課題 :: 歯の神経の役割を説明する本文を、最後の文のあとから書き継ぐこと。

本文 ::
私たちがむし歯などの痛みを感じるのは「神経」があるから。だったら二度と痛くならないように、どんどん神経をとってほしい…。もしそう思っているとしたら、それは大きな間違いです!実は歯科では、むし歯になっても「神経だけは」残せるよう、できるだけの努力をします。なぜなら神経には次のような大切な役割があるからです。
むし歯であることを教えてくれる!
冷たいもの・熱いものがしみれば、「あっ、むし歯かも」と気付きますよね。しかし、神経がないと痛みは感じなくなり、当然むし歯にも気付きにくくなります。誤解が多いのですが、神経がないからといって、むし歯にならないわけではありません。つまり、神経がない歯のむし歯は、気付いた頃にはかなり進行していることが多く、抜歯せざるを得ないことも珍しくないのです。
むし歯から歯を守ってくれる
神経は、ただ痛みを感じるだけではなく「防御反応」と呼ばれる、むし歯から歯を守る役割も持っています。神経は、むし歯が一定のところまで到達するとそれ以上の進行を防ごうと壁を作り、むし歯の進行や痛みを抑えてくれます。つまり、もし神経を失ってしまうと、むし歯になっても単に痛みを感じないだけでなく、防御する力も失っているため、その進行も早くなってしまうのです。

データ抜粋 ::
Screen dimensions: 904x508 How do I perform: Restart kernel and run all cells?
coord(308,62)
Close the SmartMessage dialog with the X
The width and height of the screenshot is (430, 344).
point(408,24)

解答例 ::
栄養補給してくれる
さらに神経は、歯に栄養や酸素も運んでいます。神経を失ってしまえば、当然これらは行き渡らなくなり、次第に歯はもろくなります。やがては、硬いものを噛んだときなど、何かの拍子に割れたり折れたりすることも。また、もろくなるだけでなく、腐敗した神経組織や血液成分が歯に染み込み、見た目にも茶褐色?黒っぽく変色することもあります。
このように、神経は目には見えませんが、いろいろな形で歯を守ってくれるとても大事なものです。神経を抜かなくてはならなくなる原因は、むし歯の進行によるものがほとんど。そうならないためにも、ぜひ歯科医院での定期健診をおすすめします。